**WHAT THE TASK ASKS:** Put the lines below into a numbered list, omitting any blank lines. Begin at the line that contains "Image resolution: width=256, height=2576." and continue through the final line, including both.

(Rows showing where targets appear)
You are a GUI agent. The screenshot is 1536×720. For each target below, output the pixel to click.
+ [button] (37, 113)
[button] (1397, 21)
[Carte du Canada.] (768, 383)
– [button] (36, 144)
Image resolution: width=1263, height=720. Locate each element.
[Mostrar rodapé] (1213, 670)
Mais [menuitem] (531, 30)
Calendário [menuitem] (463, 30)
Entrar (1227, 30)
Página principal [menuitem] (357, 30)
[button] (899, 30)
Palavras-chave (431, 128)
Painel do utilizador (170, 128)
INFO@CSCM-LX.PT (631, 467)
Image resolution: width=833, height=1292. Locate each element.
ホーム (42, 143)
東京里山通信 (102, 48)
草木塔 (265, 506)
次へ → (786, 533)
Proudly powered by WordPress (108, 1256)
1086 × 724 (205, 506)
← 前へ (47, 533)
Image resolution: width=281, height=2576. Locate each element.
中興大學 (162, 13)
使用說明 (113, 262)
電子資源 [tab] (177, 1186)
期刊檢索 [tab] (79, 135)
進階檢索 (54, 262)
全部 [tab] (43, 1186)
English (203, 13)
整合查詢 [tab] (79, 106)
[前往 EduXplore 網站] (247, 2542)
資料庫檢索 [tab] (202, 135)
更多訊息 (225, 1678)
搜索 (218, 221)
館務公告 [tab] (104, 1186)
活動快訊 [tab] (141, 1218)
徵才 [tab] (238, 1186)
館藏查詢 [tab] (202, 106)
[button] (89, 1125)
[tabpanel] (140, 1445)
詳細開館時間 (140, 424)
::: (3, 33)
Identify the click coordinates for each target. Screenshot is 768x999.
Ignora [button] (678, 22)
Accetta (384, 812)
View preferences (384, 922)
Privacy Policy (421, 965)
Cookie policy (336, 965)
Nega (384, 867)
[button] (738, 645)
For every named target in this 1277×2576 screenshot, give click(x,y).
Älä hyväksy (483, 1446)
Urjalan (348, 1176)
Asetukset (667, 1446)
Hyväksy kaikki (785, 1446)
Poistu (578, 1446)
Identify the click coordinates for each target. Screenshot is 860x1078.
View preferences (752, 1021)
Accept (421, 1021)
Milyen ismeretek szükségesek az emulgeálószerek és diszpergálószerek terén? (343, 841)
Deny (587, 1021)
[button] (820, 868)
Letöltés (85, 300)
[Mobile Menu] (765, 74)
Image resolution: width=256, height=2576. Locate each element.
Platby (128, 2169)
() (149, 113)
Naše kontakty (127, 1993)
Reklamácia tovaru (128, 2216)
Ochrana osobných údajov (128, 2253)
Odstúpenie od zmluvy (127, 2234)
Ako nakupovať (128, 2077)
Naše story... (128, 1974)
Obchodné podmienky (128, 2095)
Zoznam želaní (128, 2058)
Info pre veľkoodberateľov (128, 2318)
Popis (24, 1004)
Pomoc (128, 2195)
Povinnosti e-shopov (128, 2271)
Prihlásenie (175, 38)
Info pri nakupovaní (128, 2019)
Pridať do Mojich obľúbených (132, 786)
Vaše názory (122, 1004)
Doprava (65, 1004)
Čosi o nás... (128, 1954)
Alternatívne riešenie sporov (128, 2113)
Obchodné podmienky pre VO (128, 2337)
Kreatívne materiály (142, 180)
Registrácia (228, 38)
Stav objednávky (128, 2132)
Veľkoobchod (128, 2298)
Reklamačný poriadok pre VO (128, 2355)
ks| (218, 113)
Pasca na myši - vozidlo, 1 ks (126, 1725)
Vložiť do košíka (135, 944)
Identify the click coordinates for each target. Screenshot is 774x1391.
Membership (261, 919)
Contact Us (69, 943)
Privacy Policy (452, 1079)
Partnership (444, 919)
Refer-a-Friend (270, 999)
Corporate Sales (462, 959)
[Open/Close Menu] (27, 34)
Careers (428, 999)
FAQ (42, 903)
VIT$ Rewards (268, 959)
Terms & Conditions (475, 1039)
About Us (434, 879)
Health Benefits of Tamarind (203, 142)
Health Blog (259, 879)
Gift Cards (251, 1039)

**SOLUTION TO THE PROBLEM:**
1. Image resolution: width=256, height=2576. Locate each element.
2. Platby (128, 2169)
3. () (149, 113)
4. Naše kontakty (127, 1993)
5. Reklamácia tovaru (128, 2216)
6. Ochrana osobných údajov (128, 2253)
7. Odstúpenie od zmluvy (127, 2234)
8. Ako nakupovať (128, 2077)
9. Naše story... (128, 1974)
10. Obchodné podmienky (128, 2095)
11. Zoznam želaní (128, 2058)
12. Info pre veľkoodberateľov (128, 2318)
13. Popis (24, 1004)
14. Pomoc (128, 2195)
15. Povinnosti e-shopov (128, 2271)
16. Prihlásenie (175, 38)
17. Info pri nakupovaní (128, 2019)
18. Pridať do Mojich obľúbených (132, 786)
19. Vaše názory (122, 1004)
20. Doprava (65, 1004)
21. Čosi o nás... (128, 1954)
22. Alternatívne riešenie sporov (128, 2113)
23. Obchodné podmienky pre VO (128, 2337)
24. Kreatívne materiály (142, 180)
25. Registrácia (228, 38)
26. Stav objednávky (128, 2132)
27. Veľkoobchod (128, 2298)
28. Reklamačný poriadok pre VO (128, 2355)
29. ks| (218, 113)
30. Pasca na myši - vozidlo, 1 ks (126, 1725)
31. Vložiť do košíka (135, 944)
32. Identify the click coordinates for each target. Screenshot is 774x1391.
33. Membership (261, 919)
34. Contact Us (69, 943)
35. Privacy Policy (452, 1079)
36. Partnership (444, 919)
37. Refer-a-Friend (270, 999)
38. Corporate Sales (462, 959)
39. [Open/Close Menu] (27, 34)
40. Careers (428, 999)
41. FAQ (42, 903)
42. VIT$ Rewards (268, 959)
43. Terms & Conditions (475, 1039)
44. About Us (434, 879)
45. Health Benefits of Tamarind (203, 142)
46. Health Blog (259, 879)
47. Gift Cards (251, 1039)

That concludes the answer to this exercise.